Text zum Lesen>
Spurensuche auf altbekannten Wegen: warum die Entscheidung für einen Border Collie alles und nichts ändert – und was das Spencergesetz sonst noch besagt.
Mr. Sandman bring us a dream,
give him a pair of eyes with a come-hither gleam.
Mr. Sandman, The Chordettes (1954)
»Ein wenig ist es, wie nach Hause zu kommen«, denke ich, als ich am Offenbacher Dreieck den Blinker setze, um die Stadt am Main hinter mir zu lassen und in die entgegengesetzte Richtung abzubiegen. Zu beiden Seiten ist die Straße von dichtem Kiefernwald umgeben, dahinter blitzen immer wieder langgezogene Schneisen auf, die ich nur zu gut kenne: fast drei Jahre haben wir nach dem Ende meines Studiums in Offenbach gelebt, zwei Jahre davon gemeinsam mit Nell. Dass mit Spencer (Broadmeadows Disco Inferno) einer ihrer Enkel sein Zuhause im kaum fünf Minuten entfernten Gravenbruch gefunden hat, mag ein schöner Zufall sein – dass seine Familie aber viel mehr ist, als nur glückliche Fügung, erfahre ich, als ich gemeinsam mit Steffi, Andreas und Saskia an diesem Nachmittag einen Spaziergang durch die zuvor erwähnten Wälder unternehme: auch hier finde ich Spuren, die mir bekannt vorkommen – die mich an meinen eigenen Weg als Hundemensch erinnern. Und trotz der winterlichen Kälte eine Wärme, die wie nach Hause kommen ist.
Das Leben mit Hund besteht nicht nur aus freier Zeit. Wie sieht euer gemeinsamer Alltag aus?

Inhalt der Auflistung>
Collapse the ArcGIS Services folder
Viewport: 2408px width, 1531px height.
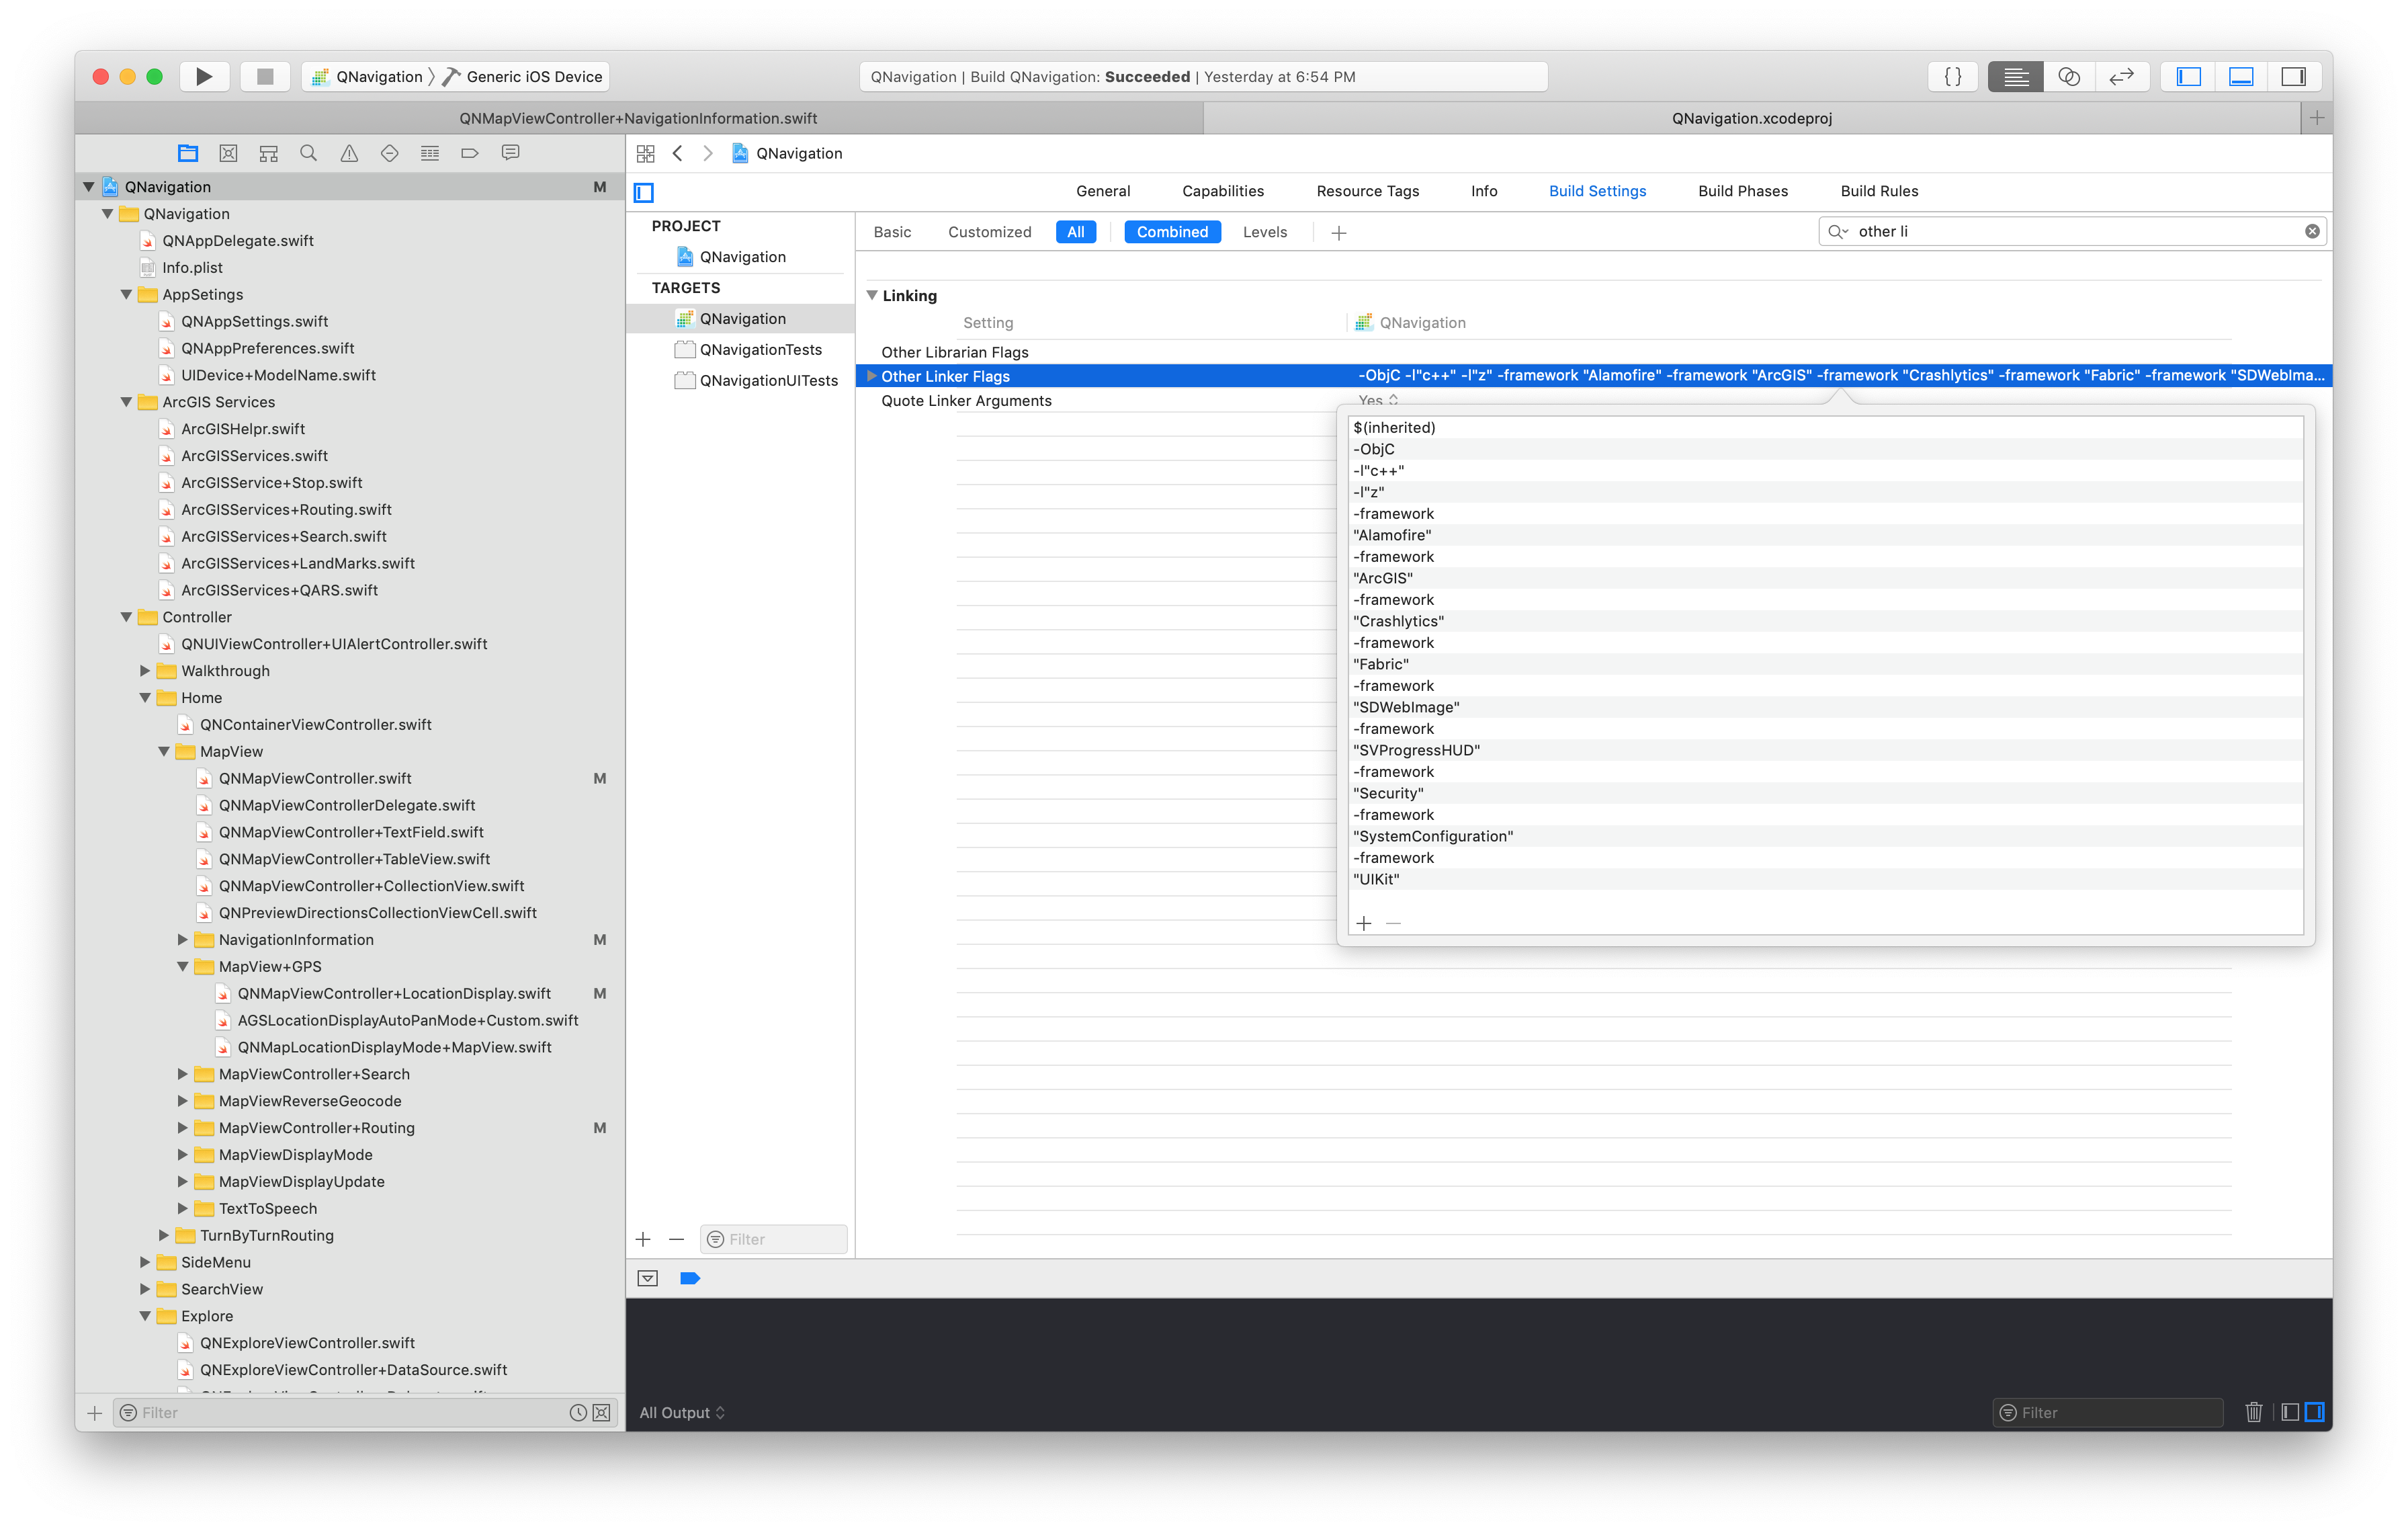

Deine Aufgaben>
(1) Gib den Absatz im Text über den Border Collie Spencer, der mit „Ein wenig ist es, wie nach Hause zu kommen“ beginnt, als kurze Stichpunktliste wieder und behalte dabei die wichtigsten Fakten bei.
(2) Setze den Text über den Border Collie Spencer im Anschluss an die Frage nach dem gemeinsamen Alltag fort.
Die Auflistung spielt hierfür keine Rolle.

Lösungen der Reihe nach>
(1)
- Am Offenbacher Dreieck lässt die Erzählperson die Stadt am Main hinter sich und biegt in die entgegengesetzte Richtung ab.
- Die Straße führt durch dichten Kiefernwald mit langgezogenen Schneisen, die der Erzählperson gut bekannt sind.
- Nach dem Studium folgten fast drei Jahre in Offenbach, zwei davon gemeinsam mit Nell.
- Nells Enkel Spencer (Broadmeadows Disco Inferno) hat sein Zuhause im kaum fünf Minuten entfernten Gravenbruch gefunden.
- Bei einem Nachmittagsspaziergang mit Steffi, Andreas und Saskia durch diese Wälder finden sich Spuren, die an den eigenen Weg als Hundemensch erinnern.
- Trotz winterlicher Kälte ist eine Wärme zu spüren, die wie nach Hause kommen ist.

(2)
Steffi: Am Morgen erst einmal wach zu werden und den Menschen in Ruhe eine Tasse Kaffee trinken zu lassen? Undenkbar! Spencer will nach dem Aufstehen am liebsten sofort raus. Also heißt es anziehen, die Jacke überwerfen, den Ball und ein paar Leckerlies in die Taschen stecken, und los. Den Stadtwald haben wir gleich vor der Haustür – und wenn wir nicht alleine unterwegs sind, verabreden wir uns auch gerne mit anderen netten Menschen und Hunden zum gemeinsamen Spaziergang. Zurück zuhause gibt es Frühstück und ich mache mich für die Arbeit fertig.
Saskia: Den übrigen Vormittag verschläft Spencer für gewöhnlich. Grundsätzlich schläft er gerne und viel – beinahe so, wie es die beiden älteren Katzendamen zu tun pflegten, die bis zum letzten Jahr zu unserer Familie gehört haben, von denen er sich viel abgeschaut hat.
Andreas: Wenn der Hund schläft, kommt man im Home Office auch mal zum Arbeiten.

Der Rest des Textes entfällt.